Find the line that contains "Viewport: 2209px width, 540px height."; please output it and each line after it, exactly as shown, up to the end of the entries below, skipping pictures.

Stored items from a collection
Segment Open

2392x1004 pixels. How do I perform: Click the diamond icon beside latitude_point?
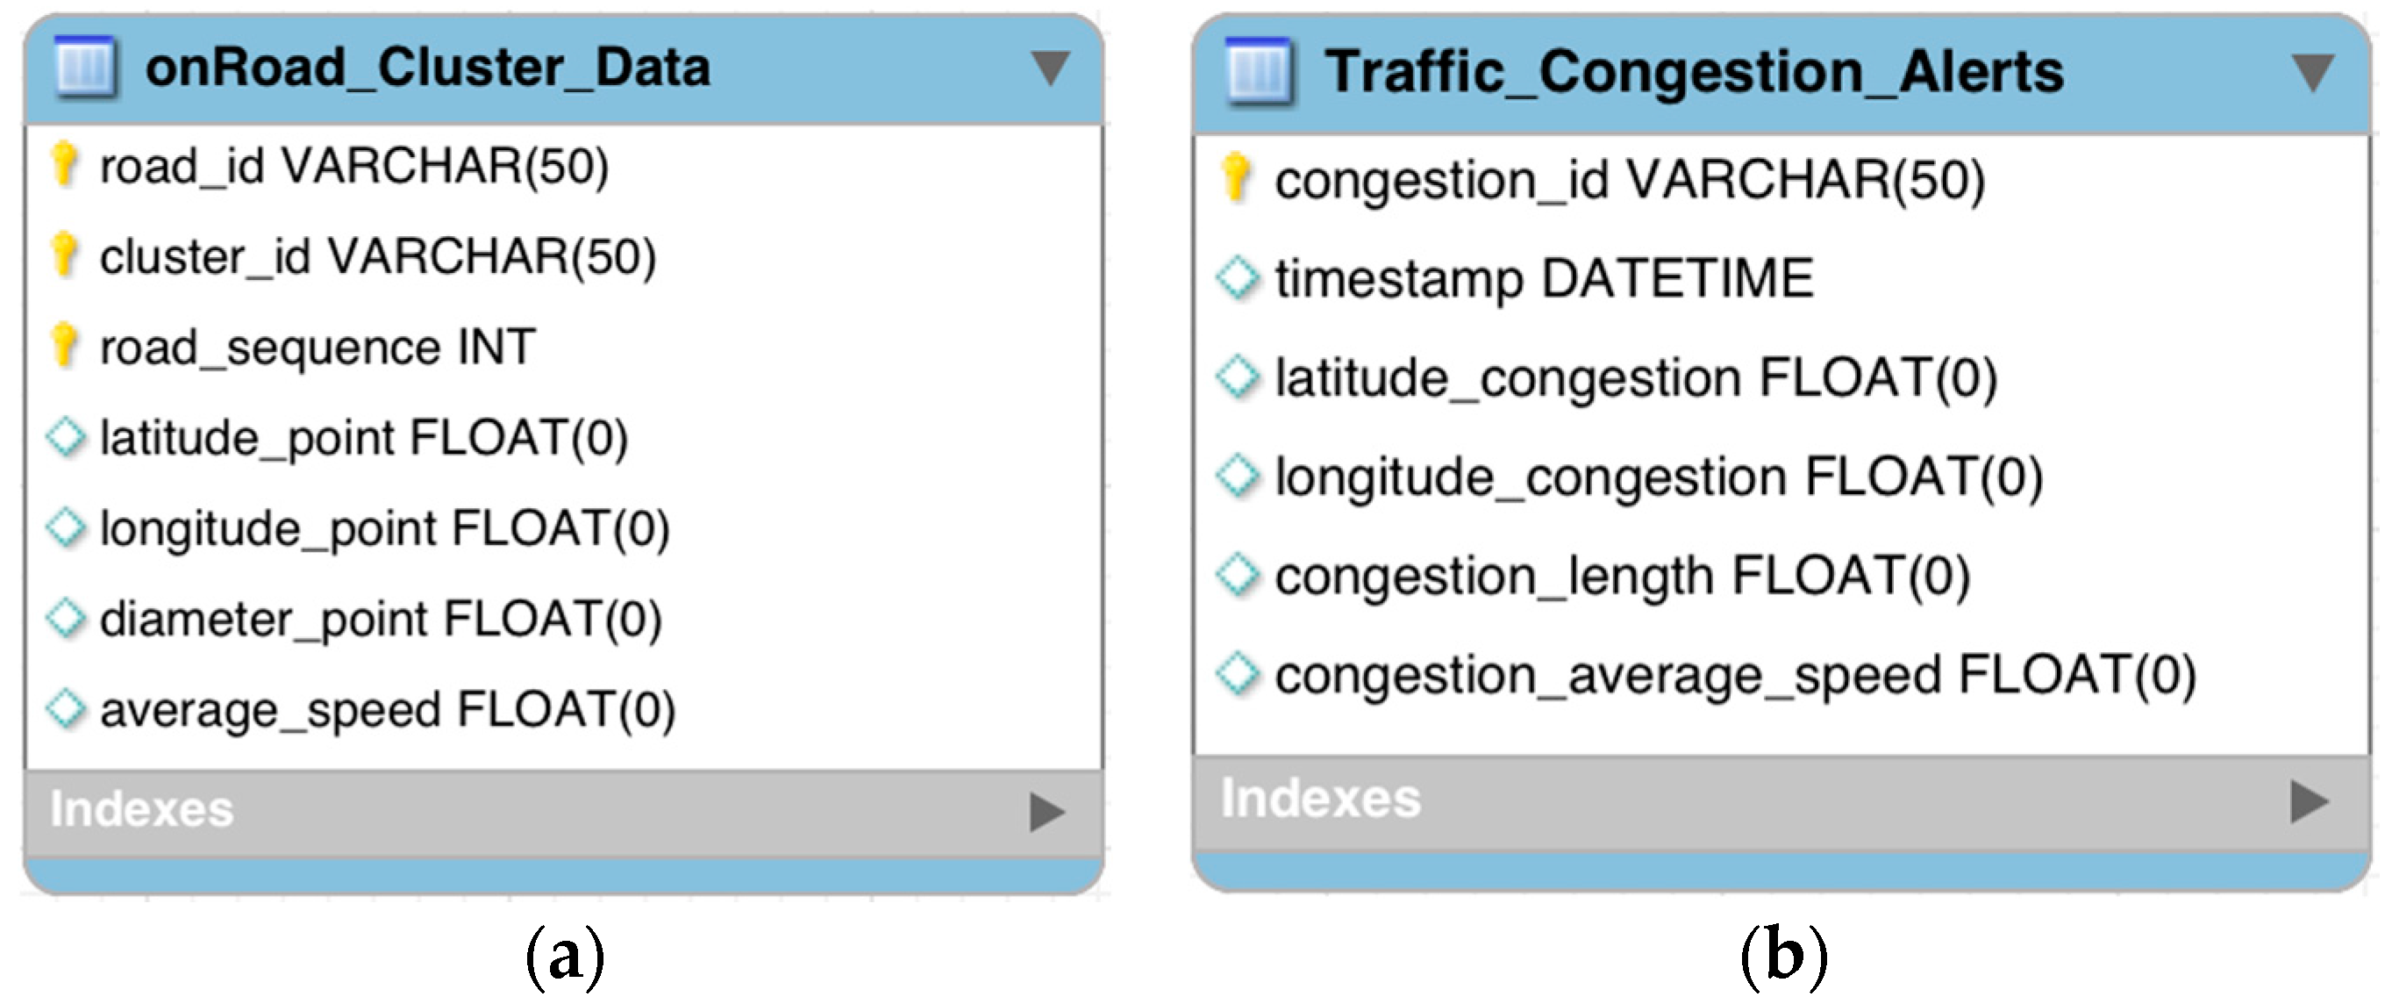pos(66,437)
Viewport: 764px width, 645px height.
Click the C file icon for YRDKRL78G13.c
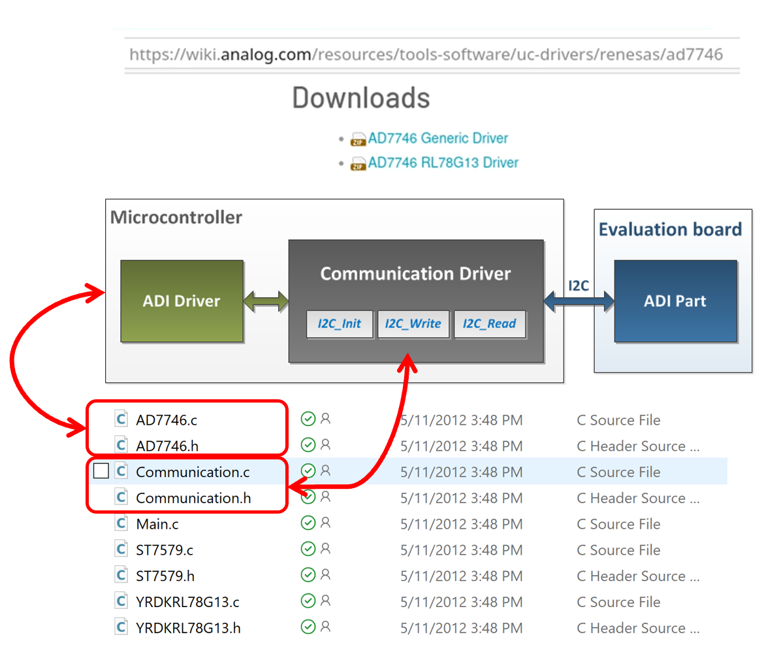121,601
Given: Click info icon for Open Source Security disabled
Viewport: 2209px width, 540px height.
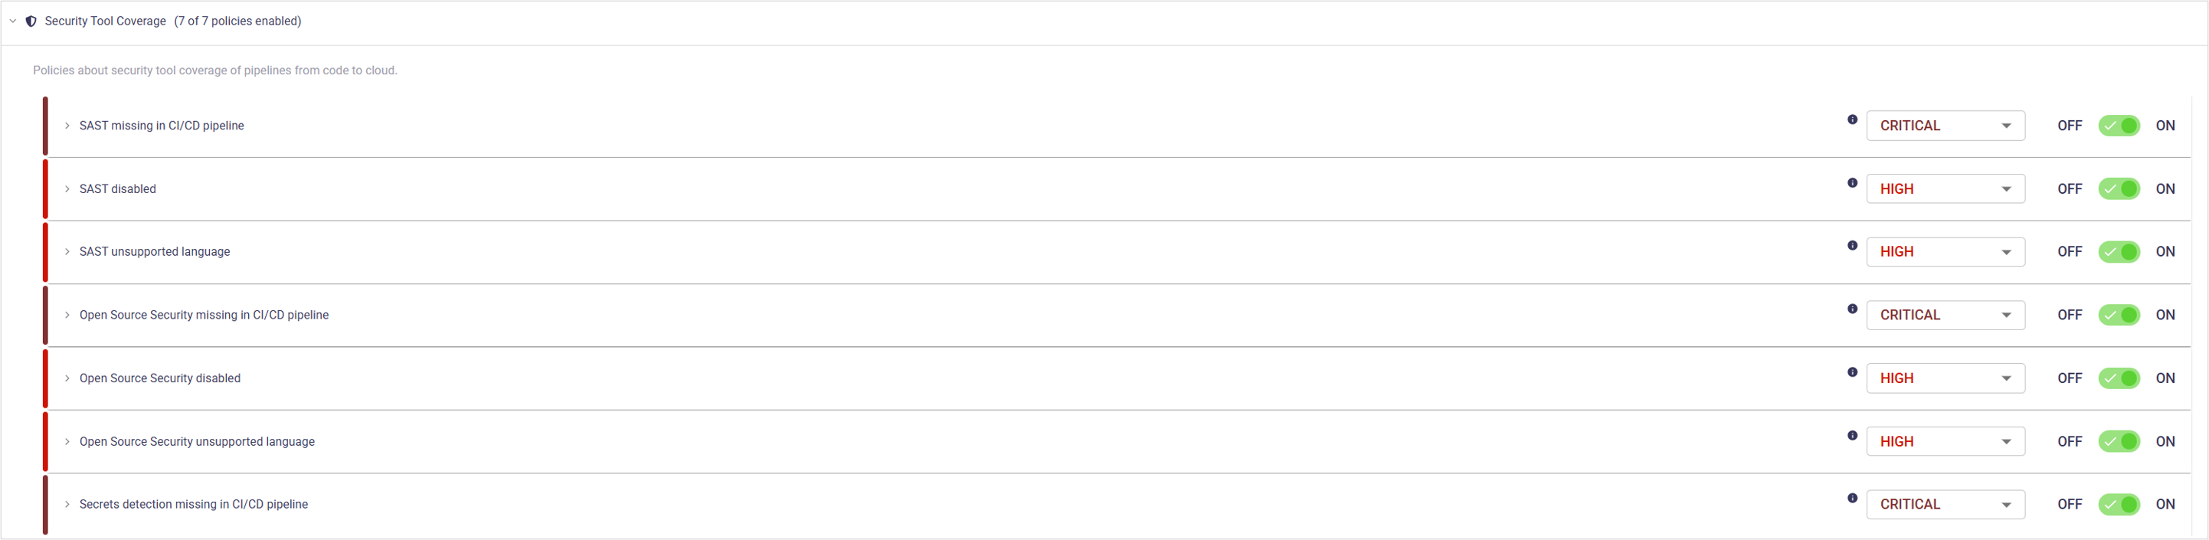Looking at the screenshot, I should click(1852, 373).
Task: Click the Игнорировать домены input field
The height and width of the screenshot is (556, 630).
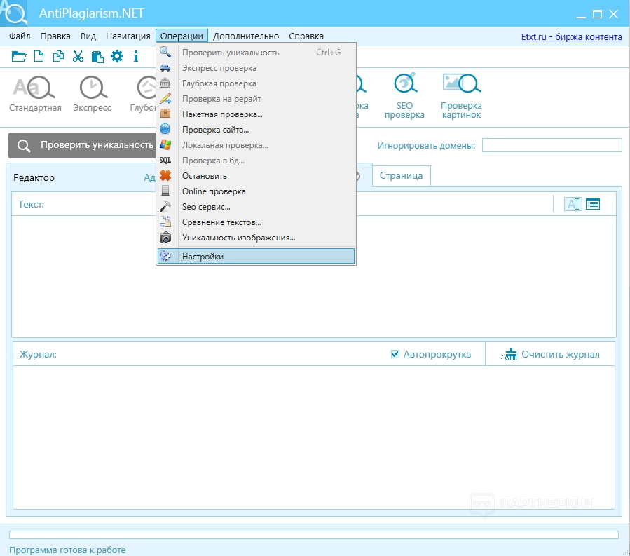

Segment Closed

> Solution to the exercise
Viewport: 2209px width, 540px height.
Looking at the screenshot, I should click(1852, 373).
Task: Click the Игнорировать домены input field
The height and width of the screenshot is (556, 630).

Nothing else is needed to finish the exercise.